Hypocrisy and the Politics of Politeness

Hypocrisy and the Politics of Politeness
Author :
Publisher : Cambridge University Press
Total Pages : 256
Release :
ISBN-10 : 9781139452328
ISBN-13 : 1139452320
Rating : 4/5 (28 Downloads)

Synopsis Hypocrisy and the Politics of Politeness by : Jenny Davidson

In Hypocrisy and the Politics of Politeness, Jenny Davidson considers the arguments that define hypocrisy as a moral and political virtue in its own right. She shows that these were arguments that thrived in the medium of eighteenth-century Britain's culture of politeness.

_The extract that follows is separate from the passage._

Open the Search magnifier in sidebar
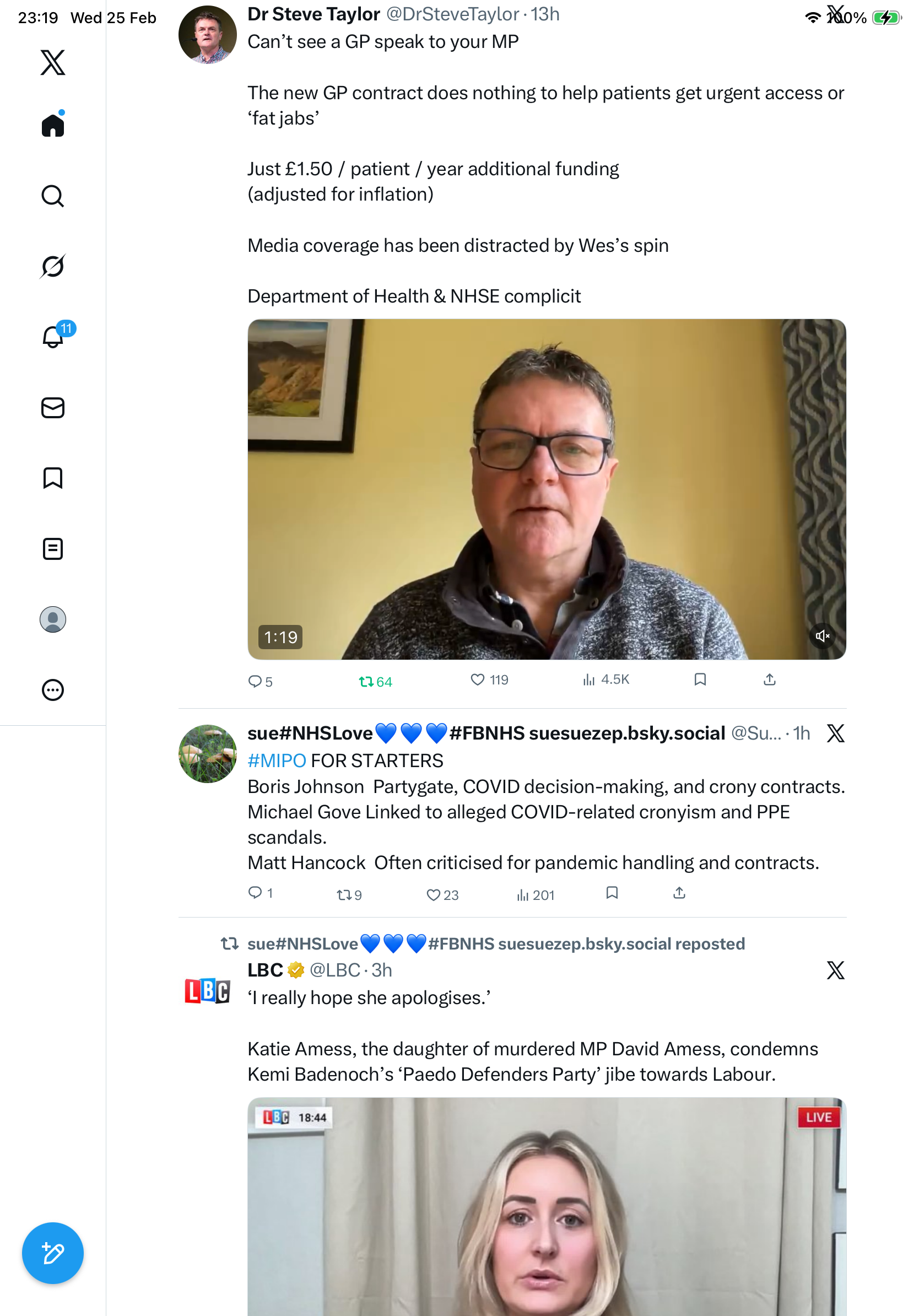 pyautogui.click(x=53, y=196)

In the debate about the balance between truthfulness and politeness, Davidson argues that eighteenth-century writers from Locke to Austen come down firmly on the side of politeness. This is the case even when it is associated with dissimulation or hypocrisy. These writers argue that the open profession of vice is far more dangerous for society than even the most glaring discrepancies between what people say in public and what they do in private. This book explores what happens when controversial arguments in favour of hypocrisy enter the mainstream, making it increasingly hard to tell the difference between hypocrisy and more obviously attractive qualities like modesty, self-control and tact.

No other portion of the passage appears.